A Ninth Circuit copyright decision in Mavrix v. LiveJournal could bring nasty implications for online communities, threatening the copyright “safe harbor” provisions that allows those communities to form.
Specifically, the Ninth Circuit has said that volunteer moderators of online communities may be considered “agents” of the platform they’re on, and that if those moderators learn about copyright infringements (or “red flags” that suggest infringements) that it’s like the platform itself learning about them. That’s really important, because platforms can only claim the “safe harbor” provided by the Digital Millennium Copyright Act (DMCA) if they do not have that kind of knowledge.

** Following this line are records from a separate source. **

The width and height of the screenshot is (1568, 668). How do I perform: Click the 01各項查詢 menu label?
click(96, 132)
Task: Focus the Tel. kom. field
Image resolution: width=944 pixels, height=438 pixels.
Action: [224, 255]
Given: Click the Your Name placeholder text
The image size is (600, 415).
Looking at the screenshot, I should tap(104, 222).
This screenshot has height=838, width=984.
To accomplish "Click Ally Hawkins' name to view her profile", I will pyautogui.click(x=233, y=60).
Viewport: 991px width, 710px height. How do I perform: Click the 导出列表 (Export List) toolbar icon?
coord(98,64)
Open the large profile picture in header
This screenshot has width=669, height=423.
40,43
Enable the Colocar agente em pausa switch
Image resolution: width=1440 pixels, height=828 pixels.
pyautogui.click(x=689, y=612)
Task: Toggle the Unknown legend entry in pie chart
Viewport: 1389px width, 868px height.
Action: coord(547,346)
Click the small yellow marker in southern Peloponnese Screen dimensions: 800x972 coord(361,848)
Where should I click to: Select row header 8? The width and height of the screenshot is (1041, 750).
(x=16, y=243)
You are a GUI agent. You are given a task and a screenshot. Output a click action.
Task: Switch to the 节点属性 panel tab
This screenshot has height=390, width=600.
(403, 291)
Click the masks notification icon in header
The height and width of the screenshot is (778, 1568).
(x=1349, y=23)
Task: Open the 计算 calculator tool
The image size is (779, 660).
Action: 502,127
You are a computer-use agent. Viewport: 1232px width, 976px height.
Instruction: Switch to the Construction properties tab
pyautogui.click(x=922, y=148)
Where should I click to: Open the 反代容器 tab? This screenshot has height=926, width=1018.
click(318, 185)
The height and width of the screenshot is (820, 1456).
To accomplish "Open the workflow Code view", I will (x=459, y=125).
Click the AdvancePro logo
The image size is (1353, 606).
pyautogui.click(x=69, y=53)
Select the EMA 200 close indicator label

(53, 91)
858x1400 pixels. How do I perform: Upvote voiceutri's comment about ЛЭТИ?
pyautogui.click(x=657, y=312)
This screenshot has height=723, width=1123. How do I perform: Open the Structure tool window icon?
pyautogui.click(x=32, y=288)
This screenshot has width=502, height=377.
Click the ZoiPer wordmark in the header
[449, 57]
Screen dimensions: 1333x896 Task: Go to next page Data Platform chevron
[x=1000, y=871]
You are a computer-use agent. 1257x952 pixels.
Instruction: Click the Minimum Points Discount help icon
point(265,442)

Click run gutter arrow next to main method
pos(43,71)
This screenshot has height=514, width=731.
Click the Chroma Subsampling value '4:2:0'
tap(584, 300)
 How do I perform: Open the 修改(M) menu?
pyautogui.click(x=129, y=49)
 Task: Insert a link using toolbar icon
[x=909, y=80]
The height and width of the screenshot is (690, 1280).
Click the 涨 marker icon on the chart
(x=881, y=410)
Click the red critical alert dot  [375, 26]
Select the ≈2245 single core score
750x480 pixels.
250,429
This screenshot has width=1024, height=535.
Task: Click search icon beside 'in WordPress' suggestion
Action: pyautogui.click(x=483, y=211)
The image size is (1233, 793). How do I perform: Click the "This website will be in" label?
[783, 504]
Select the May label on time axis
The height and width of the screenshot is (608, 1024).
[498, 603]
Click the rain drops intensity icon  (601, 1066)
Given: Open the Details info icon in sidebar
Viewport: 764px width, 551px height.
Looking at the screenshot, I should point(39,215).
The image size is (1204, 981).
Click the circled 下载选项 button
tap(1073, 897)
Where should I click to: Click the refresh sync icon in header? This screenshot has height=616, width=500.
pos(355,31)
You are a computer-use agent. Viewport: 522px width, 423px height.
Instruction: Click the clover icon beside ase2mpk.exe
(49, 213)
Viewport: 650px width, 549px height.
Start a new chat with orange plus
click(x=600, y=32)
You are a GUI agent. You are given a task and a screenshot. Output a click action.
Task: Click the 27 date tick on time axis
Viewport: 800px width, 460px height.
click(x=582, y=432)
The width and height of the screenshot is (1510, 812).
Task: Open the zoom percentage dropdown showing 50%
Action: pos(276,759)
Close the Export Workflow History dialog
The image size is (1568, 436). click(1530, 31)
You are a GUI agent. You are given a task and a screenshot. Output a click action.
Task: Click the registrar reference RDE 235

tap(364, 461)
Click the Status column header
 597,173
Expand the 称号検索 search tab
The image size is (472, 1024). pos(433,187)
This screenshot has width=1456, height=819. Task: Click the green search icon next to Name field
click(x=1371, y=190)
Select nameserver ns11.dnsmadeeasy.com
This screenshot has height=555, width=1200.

Being in that safe harbor is generally considered a pre-requesite to operating a large platform for user-generated content. So the concern goes: if platforms can’t allow volunteer moderators to curate communities without incurring massive copyright liability, they may decide to disable community moderation altogether.
Two major caveats here. The first is that the Ninth Circuit didn’t say these moderators are “agents” of the platform. It just said that the lower court was too hasty in saying they were not, and that a trial was necessary to decide. That’s still bad news, though. The companies that run major platforms generally will go to great lengths to avoid the expense and uncertainty of a trial. If a volunteer-moderated community is a magnet for litigation, platforms may decide it’s not worth it.
The second is that defendant LiveJournal’s handling of the situation may have exposed it to more risk than other companies or platforms face. In particular, it hired an active moderator to be the “primary leader” of the community in question. That employee relationship muddies the waters when it comes to agency, though it will be up to the lower court to articulate how exactly that works out.
Still, even if the moderator draws a paycheck from the platform, it seems unreasonable to expect them to approach thorny copyright questions with the nuance of a trained professional. That is especially true when you compare this ruling with the Ninth Circuit’s most recent opinion in Lenz v. Universal, the “dancing baby” case, which looks down the other end of the copyright gun at takedown notice senders. Notice senders must consider fair use, but only so far as to form a “subjective good faith belief” about it. If courts don’t require the people sending a takedown notice to form an objectively reasonable interpretation of the law, why should they impose a higher standard on the moderators at platforms handling staggering quantities of user uploads?
But if moderators are a platform’s “agents,” then it runs into trouble if they have actual or “red flag” knowledge of infringements. The Ninth Circuit has instructed the lower court to find out whether the moderators had either. Noting the watermarks on some of the copyrighted images in the case, the court phrased the question of “red flag” knowledge as whether “it would be objectively obvious to a reasonable person that material bearing a generic watermark or a watermark referring to a service provider’s website was infringing.” That’s an important point to watch. Copyright ownership and licensing can be extremely complex — so oversimplifying it to the idea that the presence of a watermark means any use is infringing would have profound negative consequences.
There’s one more troubling aspect of the opinion that drives home the cost of such a trial: anonymous moderators, whom LiveJournal was previously able to protect from deposition, may now be forced to appear.
The chilling effect here is very serious. Mavrix, already a closely watched case, is poised to attract even more attention as a district court grapples with these big questions. The fate of moderated online communities could hang in the balance.
Note: Although I used to work at the Electronic Frontier Foundation, which joined an amicus brief in this case, my views do not represent those of my former employer and also do not constitute legal advice.